» **Description of the task**:
Within the data that follows, set down exactly the lines from the one containing "740x745 pixels." through the one containing "Click inside the", both ends included.

» **Task inputs**:
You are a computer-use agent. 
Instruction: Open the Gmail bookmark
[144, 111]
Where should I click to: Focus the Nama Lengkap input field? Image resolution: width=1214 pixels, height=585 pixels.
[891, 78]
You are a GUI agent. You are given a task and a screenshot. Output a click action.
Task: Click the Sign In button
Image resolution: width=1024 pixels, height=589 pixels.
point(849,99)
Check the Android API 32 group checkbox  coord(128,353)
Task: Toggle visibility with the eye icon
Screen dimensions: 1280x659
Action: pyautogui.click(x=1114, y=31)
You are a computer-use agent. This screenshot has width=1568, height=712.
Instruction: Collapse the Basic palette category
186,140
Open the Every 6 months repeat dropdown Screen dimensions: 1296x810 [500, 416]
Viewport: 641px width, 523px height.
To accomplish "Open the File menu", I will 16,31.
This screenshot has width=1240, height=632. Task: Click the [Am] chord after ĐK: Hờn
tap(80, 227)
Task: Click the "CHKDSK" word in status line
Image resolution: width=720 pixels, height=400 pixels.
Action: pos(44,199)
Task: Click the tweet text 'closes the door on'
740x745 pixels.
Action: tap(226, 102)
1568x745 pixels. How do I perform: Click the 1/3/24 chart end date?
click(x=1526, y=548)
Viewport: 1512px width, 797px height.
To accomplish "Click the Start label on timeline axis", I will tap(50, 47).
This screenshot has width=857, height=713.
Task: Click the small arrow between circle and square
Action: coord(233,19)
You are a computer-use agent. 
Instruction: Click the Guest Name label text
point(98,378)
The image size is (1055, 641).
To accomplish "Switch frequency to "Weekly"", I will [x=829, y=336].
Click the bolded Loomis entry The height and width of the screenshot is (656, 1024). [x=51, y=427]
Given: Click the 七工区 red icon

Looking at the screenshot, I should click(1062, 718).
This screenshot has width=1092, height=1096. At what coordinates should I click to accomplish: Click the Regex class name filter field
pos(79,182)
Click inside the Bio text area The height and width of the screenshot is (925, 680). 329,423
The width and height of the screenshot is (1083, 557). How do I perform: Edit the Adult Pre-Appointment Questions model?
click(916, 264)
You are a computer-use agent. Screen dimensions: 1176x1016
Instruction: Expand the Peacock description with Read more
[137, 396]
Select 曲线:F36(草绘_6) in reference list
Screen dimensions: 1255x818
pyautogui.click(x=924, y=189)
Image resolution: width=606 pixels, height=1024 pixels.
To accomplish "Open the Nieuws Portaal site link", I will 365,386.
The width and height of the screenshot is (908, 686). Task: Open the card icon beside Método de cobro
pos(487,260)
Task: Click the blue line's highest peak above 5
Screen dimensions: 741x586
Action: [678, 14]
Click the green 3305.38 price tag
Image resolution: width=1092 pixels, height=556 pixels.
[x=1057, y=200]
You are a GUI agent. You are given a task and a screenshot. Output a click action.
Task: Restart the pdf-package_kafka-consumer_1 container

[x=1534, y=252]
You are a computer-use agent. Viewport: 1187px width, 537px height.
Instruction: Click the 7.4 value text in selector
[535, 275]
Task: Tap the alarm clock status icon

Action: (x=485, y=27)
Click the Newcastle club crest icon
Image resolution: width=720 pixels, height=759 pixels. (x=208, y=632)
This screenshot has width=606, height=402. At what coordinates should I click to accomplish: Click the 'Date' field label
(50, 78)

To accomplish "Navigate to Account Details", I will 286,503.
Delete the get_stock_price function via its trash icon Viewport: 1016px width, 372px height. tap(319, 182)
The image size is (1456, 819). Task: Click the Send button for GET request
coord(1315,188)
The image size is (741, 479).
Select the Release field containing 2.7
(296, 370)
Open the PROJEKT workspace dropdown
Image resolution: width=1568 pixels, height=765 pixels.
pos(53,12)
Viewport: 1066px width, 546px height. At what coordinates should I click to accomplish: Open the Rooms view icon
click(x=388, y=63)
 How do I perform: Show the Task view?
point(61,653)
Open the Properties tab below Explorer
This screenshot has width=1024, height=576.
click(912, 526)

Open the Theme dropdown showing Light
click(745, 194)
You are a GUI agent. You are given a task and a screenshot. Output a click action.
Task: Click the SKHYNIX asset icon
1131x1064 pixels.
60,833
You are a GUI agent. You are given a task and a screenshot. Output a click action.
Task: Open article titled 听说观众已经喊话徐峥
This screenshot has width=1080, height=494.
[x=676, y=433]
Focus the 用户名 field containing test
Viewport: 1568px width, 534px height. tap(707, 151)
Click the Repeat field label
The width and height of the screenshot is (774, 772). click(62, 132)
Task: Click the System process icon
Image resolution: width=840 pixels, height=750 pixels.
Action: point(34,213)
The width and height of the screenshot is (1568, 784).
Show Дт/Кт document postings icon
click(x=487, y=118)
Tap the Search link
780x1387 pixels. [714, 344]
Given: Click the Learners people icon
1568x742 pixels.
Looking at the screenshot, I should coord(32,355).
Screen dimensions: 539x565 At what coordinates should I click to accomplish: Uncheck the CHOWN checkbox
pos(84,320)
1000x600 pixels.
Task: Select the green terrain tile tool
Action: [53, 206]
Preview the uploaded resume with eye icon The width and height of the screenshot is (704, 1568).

» **Written response**:
740x745 pixels.
Action: tap(226, 102)
1568x745 pixels. How do I perform: Click the 1/3/24 chart end date?
click(x=1526, y=548)
Viewport: 1512px width, 797px height.
To accomplish "Click the Start label on timeline axis", I will tap(50, 47).
This screenshot has width=857, height=713.
Task: Click the small arrow between circle and square
Action: coord(233,19)
You are a computer-use agent. 
Instruction: Click the Guest Name label text
point(98,378)
The image size is (1055, 641).
To accomplish "Switch frequency to "Weekly"", I will [x=829, y=336].
Click the bolded Loomis entry The height and width of the screenshot is (656, 1024). [x=51, y=427]
Given: Click the 七工区 red icon

Looking at the screenshot, I should click(1062, 718).
This screenshot has width=1092, height=1096. At what coordinates should I click to accomplish: Click the Regex class name filter field
pos(79,182)
Click inside the Bio text area The height and width of the screenshot is (925, 680). 329,423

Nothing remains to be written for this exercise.